ASX 200 Faces Headwinds Amid US Dollar Slide and Mortgage Strain

3 min read | May 28, 2025 05:07 AM BST | By Team Kalkine Media

Highlights

  • Declining US dollar impacts Australian superannuation system and global equity portfolios

  • Higher US Treasury yields influence domestic fixed-rate mortgages despite RBA’s recent rate cut

  • ASX 200 linked equities reflect shifts in sentiment due to global financial pressures

Financial services and real estate sectors are in focus as the ASX 200 index experiences fluctuations driven by global developments. The weakening of the US dollar has emerged as a key concern, particularly for Australia’s large superannuation system and households with fixed-rate mortgage exposure. The depreciation of the greenback is occurring alongside a rise in long-term US Treasury yields, a combination that has raised market anxiety over the broader health of the US economy.

Treasury yields have climbed, reflecting higher return demands from investors on long-term US government debt. This has had a ripple effect across multiple economies, including Australia, where borrowing costs for long-term fixed loans are increasingly influenced by offshore bond markets. The Reserve Bank of Australia’s move to lower the official cash rate earlier this month was in response to slowing global economic activity, and these global factors are now feeding into local financial conditions.

ASX 200 linked companies in banking and real estate sectors are particularly impacted as these developments reshape capital costs and asset valuations.

Fixed Mortgage Rates Exposed to Global Trends

Mortgage holders with fixed-rate terms in Australia are directly impacted by rising yields in the US bond market. Although the Reserve Bank of Australia primarily influences variable mortgage rates, long-term fixed rates tend to mirror the trajectory of global benchmarks. As such, any sustained climb in US Treasury yields can increase the cost of fixed-term borrowing for Australian households.

Companies such as Commonwealth Bank of Australia (ASX:CBA), National Australia Bank Limited (ASX:NAB), and Westpac Banking Corporation (ASX:WBC) may face increased scrutiny as funding costs adjust to reflect global rate movements. Property-focused firms including Mirvac Group (ASX:MGR) and Stockland (ASX:SGP) could also see sentiment shifts as domestic borrowing patterns change.

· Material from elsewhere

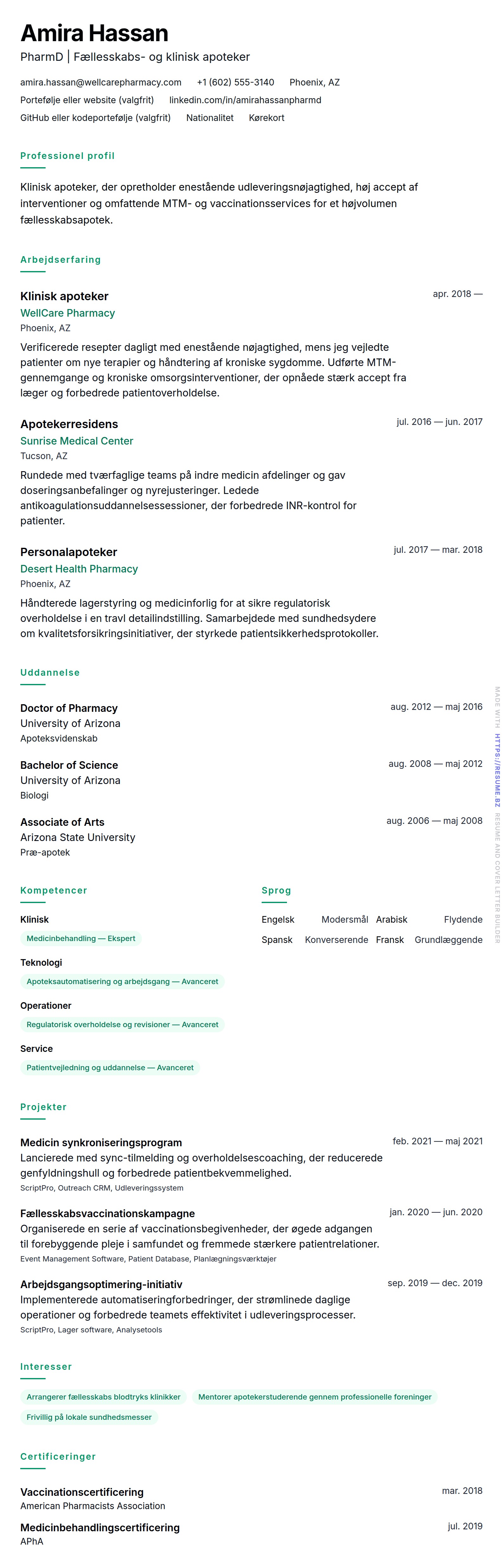Select the Desert Health Pharmacy employer name
The image size is (503, 1568).
[79, 568]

Superannuation Returns Impacted by Currency Movements

The performance of unhedged international equity exposures in superannuation portfolios has come under pressure due to currency fluctuations. The appreciation of the Australian dollar against the US dollar reduces the translated value of offshore assets when expressed in local terms. This is particularly relevant for funds with large allocations to US-listed equities.

Major super fund managers allocate capital across diversified global holdings, and the weakening US currency has introduced fresh valuation concerns. Equities with exposure to international markets, such as Macquarie Group Limited (ASX:MQG) and AMP Limited (ASX:AMP), are watching developments closely as currency dynamics influence asset valuations and portfolio strategies.

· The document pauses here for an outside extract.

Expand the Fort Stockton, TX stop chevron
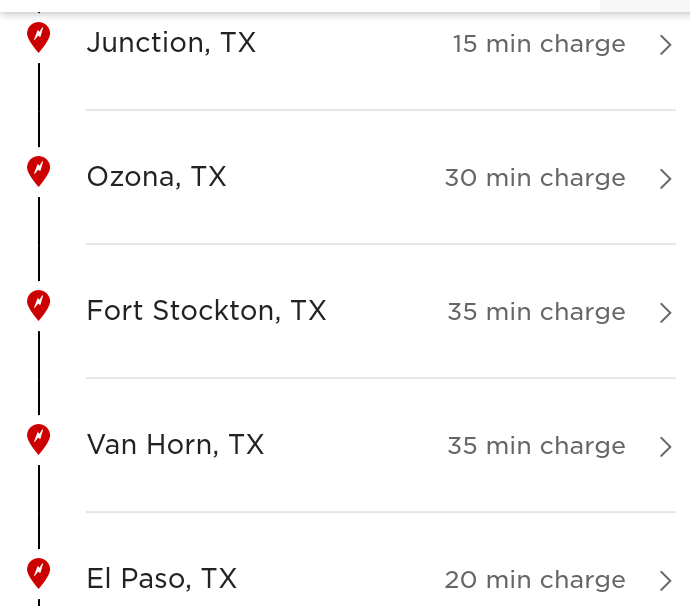coord(666,312)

Policy Uncertainty in the US Raises Global Caution

The disconnect between a declining US dollar and rising US bond yields is attracting attention across global markets. The divergence indicates growing caution among institutional lenders, who are adjusting expectations amid ongoing fiscal debates and growing debt concerns in the US.

In Australia, the broader financial sector continues to be affected by global volatility. Stocks such as Insurance Australia Group Limited (ASX:IAG) and QBE Insurance Group Limited (ASX:QBE) may reflect market responses to global macroeconomic data, particularly if long-term borrowing costs remain elevated and credit conditions tighten.

While upcoming domestic inflation data may influence short-term monetary policy decisions, global currency instability and elevated bond yields are continuing to influence the outlook for both Australian superannuation returns and the mortgage landscape. The ASX 200, with its exposure to both financial services and real estate, remains closely aligned to these broader economic trends.